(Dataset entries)
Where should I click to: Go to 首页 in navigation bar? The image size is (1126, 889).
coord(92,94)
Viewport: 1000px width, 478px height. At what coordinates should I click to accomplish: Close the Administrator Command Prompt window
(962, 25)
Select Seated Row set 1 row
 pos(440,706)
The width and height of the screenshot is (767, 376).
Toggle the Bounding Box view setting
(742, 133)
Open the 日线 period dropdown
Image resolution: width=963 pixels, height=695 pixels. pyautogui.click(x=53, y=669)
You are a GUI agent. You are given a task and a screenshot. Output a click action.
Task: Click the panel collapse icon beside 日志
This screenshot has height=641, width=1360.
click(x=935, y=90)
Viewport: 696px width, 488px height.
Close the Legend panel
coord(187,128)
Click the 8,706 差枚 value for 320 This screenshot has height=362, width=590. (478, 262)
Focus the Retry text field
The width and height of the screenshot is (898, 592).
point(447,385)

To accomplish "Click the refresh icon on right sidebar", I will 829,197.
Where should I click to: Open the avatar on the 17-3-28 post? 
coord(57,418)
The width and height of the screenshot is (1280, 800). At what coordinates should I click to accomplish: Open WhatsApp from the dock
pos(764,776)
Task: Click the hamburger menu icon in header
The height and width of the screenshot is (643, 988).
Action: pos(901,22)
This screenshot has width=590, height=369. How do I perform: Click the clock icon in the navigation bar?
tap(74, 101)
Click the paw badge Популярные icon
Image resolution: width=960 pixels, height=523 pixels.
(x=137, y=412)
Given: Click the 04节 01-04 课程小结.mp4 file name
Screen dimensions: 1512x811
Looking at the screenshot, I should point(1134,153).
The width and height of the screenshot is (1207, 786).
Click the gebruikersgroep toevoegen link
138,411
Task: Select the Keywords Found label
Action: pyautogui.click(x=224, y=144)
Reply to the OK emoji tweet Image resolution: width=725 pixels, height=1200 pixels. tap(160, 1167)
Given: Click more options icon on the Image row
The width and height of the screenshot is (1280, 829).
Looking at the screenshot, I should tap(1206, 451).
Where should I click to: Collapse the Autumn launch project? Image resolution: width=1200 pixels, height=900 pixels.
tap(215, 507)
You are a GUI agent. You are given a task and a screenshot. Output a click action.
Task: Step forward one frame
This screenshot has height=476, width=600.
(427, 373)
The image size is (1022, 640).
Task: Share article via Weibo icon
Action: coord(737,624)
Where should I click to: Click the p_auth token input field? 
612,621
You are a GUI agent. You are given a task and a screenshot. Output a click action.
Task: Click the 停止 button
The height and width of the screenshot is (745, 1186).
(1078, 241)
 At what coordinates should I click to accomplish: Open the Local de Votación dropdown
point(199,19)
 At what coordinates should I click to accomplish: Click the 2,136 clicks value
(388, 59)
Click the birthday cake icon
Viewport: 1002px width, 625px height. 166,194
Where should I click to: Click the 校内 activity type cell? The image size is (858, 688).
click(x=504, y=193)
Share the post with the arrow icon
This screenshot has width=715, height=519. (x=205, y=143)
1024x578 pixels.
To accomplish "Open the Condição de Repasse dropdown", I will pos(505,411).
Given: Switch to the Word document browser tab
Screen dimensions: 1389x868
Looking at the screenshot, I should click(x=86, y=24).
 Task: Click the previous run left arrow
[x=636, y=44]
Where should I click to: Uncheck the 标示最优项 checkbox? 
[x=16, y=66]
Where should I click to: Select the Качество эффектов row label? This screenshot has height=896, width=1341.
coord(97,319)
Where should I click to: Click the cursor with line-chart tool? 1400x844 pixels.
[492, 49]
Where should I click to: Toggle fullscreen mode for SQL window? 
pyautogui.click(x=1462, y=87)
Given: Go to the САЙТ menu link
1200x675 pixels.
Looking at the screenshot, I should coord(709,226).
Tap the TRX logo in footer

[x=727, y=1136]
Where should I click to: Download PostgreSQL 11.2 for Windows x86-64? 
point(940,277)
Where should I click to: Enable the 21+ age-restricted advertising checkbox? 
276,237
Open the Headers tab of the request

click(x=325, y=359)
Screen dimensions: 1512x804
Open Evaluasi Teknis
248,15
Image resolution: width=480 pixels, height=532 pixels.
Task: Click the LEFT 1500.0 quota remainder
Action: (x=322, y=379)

### TASK DESCRIPTION
Set down each line exactly as it appears, starting at the top of the data and ending at the line containing "Task: Click the hamburger menu icon in header", and include no other lines.

### TASK OUTPUT
Where should I click to: Go to 首页 in navigation bar? The image size is (1126, 889).
coord(92,94)
Viewport: 1000px width, 478px height. At what coordinates should I click to accomplish: Close the Administrator Command Prompt window
(962, 25)
Select Seated Row set 1 row
 pos(440,706)
The width and height of the screenshot is (767, 376).
Toggle the Bounding Box view setting
(742, 133)
Open the 日线 period dropdown
Image resolution: width=963 pixels, height=695 pixels. pyautogui.click(x=53, y=669)
You are a GUI agent. You are given a task and a screenshot. Output a click action.
Task: Click the panel collapse icon beside 日志
This screenshot has height=641, width=1360.
click(x=935, y=90)
Viewport: 696px width, 488px height.
Close the Legend panel
coord(187,128)
Click the 8,706 差枚 value for 320 This screenshot has height=362, width=590. (478, 262)
Focus the Retry text field
The width and height of the screenshot is (898, 592).
point(447,385)

To accomplish "Click the refresh icon on right sidebar", I will 829,197.
Where should I click to: Open the avatar on the 17-3-28 post? 
coord(57,418)
The width and height of the screenshot is (1280, 800). At what coordinates should I click to accomplish: Open WhatsApp from the dock
pos(764,776)
Task: Click the hamburger menu icon in header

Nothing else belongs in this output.